01 August 08
Features
The Big Bologna
It’s a city of many faces and names, relecting a love of food, learning and even basketball. Nick Haslam spends some time there to found out why
it’s the perfect way to spend my last morning in “La Grassa”, or the “Fat One”, as Bologna – famous throughout Italy for its rich culinary traditions – is affectionately known to most Italians. In the kitchen of Alessandra Spisni, leading Bolognese chef, TV star and high priestess of Italian cuisine, I have rolled up my sleeves for a masterclass on handmade pasta. Wielding a metre-long rolling pin, Alessandra and her brother Alessandro take our small group of students through the lengthy process of kneading the dough, then rolling it delicately into a fine, thin, circular sheet.
“The table is a vital part of life in Bologna. We spend much time in the kitchen, preparing meals, eating together and talking. Money is not so important here, unlike other Italian cities. Here it is food, wine and friends that really count,” she says, showing me how to stretch the pasta with an expert flip of the rolling pin.
After spending three days in Bologna I can only agree. With so many tiny, specialist food shops, innumerable trattorie and pavement cafés, it is obvious that living well has been a vital part of Bolognese existence for a very long time. The city started out as a humble colony more than 2,000 years ago on the Via Emilia, a principal artery of the Roman Empire. Today, its heart is a dense blend of palaces, piazzas and narrow cobbled streets, in a medieval, baroque and renaissance maze, overlooked by 13th-century ramparts.
The mellow, red brick of its historic centre – one of the best preserved in Europe – has given the city its second nickname, “La Rossa”, or the “Red One”. This is reinforced by Bologna’s reputation as a fiery hotbed of socialism, having been the first city in Italy to elect a communist town council.

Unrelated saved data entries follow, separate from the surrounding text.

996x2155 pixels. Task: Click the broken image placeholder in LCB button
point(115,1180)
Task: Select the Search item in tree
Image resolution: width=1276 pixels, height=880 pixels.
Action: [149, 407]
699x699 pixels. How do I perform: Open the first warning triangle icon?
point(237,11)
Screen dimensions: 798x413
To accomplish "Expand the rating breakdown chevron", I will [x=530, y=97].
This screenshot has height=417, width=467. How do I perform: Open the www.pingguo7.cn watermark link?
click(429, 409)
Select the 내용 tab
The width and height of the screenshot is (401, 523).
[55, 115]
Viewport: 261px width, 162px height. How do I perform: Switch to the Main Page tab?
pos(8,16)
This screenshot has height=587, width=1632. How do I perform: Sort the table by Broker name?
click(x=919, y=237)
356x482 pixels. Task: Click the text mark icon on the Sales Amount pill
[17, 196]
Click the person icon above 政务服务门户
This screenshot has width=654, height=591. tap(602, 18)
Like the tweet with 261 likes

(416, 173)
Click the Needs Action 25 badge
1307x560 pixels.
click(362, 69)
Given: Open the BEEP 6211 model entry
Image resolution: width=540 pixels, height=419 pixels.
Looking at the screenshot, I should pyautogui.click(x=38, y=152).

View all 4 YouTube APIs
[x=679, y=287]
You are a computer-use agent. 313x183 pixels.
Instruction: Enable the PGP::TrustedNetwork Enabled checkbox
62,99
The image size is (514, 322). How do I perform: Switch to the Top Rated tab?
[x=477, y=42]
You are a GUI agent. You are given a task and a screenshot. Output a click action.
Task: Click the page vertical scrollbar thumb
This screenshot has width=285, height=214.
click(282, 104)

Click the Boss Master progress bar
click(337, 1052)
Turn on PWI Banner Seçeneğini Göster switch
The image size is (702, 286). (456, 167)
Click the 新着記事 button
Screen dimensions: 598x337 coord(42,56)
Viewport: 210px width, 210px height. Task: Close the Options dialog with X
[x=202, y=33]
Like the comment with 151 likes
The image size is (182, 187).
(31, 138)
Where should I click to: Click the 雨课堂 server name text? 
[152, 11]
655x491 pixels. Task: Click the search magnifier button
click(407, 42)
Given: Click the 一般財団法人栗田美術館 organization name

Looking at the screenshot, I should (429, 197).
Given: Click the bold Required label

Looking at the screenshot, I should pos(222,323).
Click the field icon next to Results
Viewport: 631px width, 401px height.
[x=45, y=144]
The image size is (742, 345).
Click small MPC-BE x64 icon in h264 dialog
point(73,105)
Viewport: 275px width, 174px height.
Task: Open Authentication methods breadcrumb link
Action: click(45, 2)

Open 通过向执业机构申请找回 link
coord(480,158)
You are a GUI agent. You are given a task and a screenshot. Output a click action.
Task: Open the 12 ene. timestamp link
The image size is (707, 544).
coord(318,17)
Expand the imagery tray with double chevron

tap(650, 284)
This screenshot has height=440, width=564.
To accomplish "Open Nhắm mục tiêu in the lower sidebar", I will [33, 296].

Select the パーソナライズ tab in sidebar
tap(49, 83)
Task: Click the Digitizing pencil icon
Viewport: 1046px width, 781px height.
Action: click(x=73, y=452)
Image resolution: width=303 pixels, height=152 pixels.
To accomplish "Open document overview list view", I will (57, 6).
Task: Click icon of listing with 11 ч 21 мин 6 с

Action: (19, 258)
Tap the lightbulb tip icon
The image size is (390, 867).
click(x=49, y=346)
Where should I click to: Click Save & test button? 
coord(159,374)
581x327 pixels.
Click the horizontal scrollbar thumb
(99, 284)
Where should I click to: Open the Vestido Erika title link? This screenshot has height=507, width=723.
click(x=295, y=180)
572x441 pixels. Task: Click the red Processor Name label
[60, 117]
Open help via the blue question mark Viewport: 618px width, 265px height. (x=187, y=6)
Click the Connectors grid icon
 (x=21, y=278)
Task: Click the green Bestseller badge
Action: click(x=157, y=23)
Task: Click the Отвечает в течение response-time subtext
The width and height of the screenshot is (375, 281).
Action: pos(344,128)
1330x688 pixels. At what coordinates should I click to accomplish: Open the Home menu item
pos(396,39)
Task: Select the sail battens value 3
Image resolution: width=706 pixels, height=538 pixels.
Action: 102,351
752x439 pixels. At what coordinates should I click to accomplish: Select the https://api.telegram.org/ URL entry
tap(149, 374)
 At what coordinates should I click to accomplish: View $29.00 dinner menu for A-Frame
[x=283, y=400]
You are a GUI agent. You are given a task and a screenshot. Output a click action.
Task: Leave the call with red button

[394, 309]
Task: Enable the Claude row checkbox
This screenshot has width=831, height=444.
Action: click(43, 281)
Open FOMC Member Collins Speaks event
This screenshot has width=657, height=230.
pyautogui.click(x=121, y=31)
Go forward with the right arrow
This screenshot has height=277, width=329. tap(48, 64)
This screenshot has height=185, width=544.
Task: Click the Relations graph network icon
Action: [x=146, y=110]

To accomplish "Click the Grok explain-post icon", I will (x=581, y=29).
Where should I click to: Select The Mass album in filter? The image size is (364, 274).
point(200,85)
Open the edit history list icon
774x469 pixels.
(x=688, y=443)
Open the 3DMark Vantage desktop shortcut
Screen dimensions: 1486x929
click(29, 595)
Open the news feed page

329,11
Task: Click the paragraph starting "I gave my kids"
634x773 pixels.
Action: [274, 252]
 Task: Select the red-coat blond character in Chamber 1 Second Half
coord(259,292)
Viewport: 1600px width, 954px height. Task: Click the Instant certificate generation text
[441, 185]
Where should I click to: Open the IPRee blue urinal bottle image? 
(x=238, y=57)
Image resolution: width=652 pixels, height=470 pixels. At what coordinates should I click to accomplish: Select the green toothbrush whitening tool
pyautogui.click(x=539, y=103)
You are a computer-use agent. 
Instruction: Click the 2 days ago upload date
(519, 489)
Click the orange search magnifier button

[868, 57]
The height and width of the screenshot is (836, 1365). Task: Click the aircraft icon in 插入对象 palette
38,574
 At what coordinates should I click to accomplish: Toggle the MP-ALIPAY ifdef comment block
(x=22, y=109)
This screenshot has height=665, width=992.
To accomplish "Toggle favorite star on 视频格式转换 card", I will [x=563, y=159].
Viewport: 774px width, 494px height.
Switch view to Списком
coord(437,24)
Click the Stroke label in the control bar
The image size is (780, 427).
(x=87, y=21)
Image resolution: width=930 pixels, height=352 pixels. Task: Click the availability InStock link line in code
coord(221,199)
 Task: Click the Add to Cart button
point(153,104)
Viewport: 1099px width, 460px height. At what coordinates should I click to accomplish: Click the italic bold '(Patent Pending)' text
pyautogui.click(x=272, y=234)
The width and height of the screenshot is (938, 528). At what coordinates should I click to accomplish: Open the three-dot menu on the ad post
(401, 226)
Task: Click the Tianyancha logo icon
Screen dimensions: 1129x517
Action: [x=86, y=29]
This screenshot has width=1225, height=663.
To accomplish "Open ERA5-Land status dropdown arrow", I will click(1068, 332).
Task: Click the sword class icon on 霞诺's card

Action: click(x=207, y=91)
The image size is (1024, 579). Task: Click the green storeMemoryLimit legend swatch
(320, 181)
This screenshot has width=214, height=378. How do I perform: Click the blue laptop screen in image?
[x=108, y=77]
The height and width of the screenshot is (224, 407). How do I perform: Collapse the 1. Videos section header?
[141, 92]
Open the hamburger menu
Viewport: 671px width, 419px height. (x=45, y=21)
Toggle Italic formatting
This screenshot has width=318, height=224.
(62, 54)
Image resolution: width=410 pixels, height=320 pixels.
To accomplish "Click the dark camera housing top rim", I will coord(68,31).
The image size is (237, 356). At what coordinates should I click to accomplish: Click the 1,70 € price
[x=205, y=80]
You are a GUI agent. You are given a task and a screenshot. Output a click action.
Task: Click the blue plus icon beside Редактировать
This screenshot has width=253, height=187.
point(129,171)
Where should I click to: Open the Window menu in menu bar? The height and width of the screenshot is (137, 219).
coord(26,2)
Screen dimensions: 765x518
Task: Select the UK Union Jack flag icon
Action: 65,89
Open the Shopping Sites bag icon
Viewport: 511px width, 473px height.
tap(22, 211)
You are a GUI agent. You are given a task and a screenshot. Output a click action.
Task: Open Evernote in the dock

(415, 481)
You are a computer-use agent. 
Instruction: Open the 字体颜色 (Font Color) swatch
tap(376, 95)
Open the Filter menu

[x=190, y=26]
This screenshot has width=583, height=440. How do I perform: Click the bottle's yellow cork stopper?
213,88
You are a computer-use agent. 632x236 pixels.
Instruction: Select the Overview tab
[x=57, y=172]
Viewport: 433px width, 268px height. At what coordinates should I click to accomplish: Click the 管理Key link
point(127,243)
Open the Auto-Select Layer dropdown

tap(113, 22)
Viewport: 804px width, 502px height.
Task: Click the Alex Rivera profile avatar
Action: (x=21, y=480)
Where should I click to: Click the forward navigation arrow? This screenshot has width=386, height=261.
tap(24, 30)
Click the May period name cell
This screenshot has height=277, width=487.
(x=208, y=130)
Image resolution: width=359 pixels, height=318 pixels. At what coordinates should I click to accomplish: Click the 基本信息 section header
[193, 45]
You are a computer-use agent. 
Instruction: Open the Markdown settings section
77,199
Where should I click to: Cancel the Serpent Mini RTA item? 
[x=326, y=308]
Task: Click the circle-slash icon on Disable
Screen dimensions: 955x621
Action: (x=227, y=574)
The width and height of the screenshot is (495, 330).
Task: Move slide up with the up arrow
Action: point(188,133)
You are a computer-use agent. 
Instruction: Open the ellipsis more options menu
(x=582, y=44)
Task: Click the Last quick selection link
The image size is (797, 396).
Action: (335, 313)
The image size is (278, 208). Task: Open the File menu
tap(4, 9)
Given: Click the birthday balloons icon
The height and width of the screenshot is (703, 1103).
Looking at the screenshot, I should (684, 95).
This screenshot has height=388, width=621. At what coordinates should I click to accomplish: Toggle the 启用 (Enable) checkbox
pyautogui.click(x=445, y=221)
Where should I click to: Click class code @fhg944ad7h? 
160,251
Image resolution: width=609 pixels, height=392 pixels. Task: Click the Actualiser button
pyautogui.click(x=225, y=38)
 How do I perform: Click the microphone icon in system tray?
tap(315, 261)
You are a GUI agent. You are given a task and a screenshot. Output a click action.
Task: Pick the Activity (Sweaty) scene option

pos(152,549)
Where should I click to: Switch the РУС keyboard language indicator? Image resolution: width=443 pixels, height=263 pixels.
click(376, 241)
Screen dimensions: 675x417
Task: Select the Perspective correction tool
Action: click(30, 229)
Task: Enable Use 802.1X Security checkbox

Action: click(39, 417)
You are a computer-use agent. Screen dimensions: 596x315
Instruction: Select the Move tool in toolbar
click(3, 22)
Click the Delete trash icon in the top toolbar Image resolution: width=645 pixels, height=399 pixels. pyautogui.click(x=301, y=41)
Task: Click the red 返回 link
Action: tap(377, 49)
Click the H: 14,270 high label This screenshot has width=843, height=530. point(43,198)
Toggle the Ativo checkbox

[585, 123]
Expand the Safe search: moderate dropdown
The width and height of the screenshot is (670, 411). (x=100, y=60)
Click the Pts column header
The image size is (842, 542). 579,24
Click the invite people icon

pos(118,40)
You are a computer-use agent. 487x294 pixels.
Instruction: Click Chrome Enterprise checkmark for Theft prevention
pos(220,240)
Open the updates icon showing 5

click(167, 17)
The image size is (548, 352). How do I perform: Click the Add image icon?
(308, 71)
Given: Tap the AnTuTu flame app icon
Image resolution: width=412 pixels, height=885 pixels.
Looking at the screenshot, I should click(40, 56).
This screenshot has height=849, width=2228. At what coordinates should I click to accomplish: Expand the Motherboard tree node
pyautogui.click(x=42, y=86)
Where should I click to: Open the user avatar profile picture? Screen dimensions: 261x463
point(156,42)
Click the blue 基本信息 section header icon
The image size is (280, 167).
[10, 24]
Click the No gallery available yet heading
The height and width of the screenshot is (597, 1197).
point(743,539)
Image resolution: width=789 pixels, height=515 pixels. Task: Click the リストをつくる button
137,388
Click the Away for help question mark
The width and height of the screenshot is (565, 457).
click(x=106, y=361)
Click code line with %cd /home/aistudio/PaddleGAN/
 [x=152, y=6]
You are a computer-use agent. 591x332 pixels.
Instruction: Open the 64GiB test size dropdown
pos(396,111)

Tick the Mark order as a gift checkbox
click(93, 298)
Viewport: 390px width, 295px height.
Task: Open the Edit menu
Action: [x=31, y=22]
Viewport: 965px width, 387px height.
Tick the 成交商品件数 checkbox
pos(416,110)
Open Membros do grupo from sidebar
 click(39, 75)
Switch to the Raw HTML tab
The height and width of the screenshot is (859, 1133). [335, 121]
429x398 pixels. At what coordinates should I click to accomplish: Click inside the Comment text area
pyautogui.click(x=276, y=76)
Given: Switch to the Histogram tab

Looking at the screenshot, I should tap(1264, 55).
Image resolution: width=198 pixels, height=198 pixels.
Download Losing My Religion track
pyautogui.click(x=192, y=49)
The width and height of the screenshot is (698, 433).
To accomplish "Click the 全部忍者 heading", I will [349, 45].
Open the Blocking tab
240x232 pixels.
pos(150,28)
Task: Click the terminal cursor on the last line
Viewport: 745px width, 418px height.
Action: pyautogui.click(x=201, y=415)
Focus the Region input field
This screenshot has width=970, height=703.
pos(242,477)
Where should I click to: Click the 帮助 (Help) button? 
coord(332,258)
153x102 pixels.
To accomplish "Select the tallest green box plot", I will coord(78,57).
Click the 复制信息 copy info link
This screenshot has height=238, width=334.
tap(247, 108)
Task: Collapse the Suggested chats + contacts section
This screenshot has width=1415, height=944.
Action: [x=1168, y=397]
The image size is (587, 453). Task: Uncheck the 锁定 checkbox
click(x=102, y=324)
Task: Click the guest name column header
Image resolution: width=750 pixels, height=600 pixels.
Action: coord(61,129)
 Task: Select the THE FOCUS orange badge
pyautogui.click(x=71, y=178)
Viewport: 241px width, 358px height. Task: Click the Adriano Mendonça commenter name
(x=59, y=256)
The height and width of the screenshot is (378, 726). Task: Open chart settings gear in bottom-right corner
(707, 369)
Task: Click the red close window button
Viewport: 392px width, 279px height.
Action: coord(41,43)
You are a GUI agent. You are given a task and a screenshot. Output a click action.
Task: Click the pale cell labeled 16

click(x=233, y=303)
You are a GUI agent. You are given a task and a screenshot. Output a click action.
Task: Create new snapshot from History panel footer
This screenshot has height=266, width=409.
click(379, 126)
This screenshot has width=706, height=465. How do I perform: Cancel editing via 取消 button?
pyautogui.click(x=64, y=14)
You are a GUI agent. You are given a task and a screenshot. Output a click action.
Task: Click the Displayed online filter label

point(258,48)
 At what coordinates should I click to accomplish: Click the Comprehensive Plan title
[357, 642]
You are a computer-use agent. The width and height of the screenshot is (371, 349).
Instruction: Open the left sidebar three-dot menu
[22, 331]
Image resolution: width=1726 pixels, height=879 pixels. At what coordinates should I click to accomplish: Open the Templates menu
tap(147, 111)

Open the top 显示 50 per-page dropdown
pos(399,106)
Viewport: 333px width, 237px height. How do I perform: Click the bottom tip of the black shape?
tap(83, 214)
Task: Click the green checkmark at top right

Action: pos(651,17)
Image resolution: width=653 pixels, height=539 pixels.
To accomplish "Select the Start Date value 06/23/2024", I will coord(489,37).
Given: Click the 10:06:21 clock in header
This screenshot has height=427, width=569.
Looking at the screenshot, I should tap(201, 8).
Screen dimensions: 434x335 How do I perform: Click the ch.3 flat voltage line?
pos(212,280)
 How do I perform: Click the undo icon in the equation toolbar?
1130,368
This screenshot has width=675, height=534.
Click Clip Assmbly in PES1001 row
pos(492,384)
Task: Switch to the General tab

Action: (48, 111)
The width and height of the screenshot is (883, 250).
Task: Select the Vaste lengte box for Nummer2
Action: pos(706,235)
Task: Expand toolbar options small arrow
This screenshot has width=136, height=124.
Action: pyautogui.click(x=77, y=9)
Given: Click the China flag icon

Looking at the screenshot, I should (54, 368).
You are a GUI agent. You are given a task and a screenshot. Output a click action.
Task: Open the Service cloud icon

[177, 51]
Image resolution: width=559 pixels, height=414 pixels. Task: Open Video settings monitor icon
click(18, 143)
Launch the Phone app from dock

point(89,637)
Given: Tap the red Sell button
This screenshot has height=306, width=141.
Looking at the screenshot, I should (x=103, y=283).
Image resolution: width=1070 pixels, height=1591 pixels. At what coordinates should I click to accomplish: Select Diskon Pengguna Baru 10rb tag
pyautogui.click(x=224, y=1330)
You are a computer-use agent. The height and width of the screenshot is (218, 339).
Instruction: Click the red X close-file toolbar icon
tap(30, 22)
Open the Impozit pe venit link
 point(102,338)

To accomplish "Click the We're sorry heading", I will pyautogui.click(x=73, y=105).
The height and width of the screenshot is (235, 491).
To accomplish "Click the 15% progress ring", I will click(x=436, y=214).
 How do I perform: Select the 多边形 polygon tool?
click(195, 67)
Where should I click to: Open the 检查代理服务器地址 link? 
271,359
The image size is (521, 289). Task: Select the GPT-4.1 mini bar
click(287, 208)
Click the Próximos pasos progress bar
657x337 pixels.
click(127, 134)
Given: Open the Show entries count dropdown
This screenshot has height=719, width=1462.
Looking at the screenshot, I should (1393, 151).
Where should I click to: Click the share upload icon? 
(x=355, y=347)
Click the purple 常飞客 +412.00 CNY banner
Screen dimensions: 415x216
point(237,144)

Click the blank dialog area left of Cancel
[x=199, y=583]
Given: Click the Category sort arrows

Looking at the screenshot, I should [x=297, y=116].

Today, the politics are more muted, but Bologna is also the seat of Europe’s oldest university, with about a quarter of the city’s 450,000- strong popluation being students. They bring a radical cosmopolitan energy with them, as well as maintaining Bologna’s third nickname, “La Dotta”, or the “Learned One”.
The university first opened its doors in 1088, and changed the face of Bologna. In the 12th and 13th centuries, students came in increasing numbers. Wooden arcades were hastily constructed for accommodation, and over the centuries the crude timber piles were replaced by elegant, arched brick porticoes. Today, more than 38km of covered arcades have become part of the civic space of the city, housing cafés and shops, and providing the perfect place for Bolognese to meet and exchange gossip.
In Piazza Maggiore, stands the massive bulk of San Petronio, the fifth-largest basilica in the world. It was left unfinished in the 16th century on orders from Rome, when papal authorities, in a fit of jealous pique, realised that the building would be larger than St Peter’s in Rome. The Archiginnasio was built instead, a graceful building of porticoes around a central courtyard, to bring all university disciplines under one roof.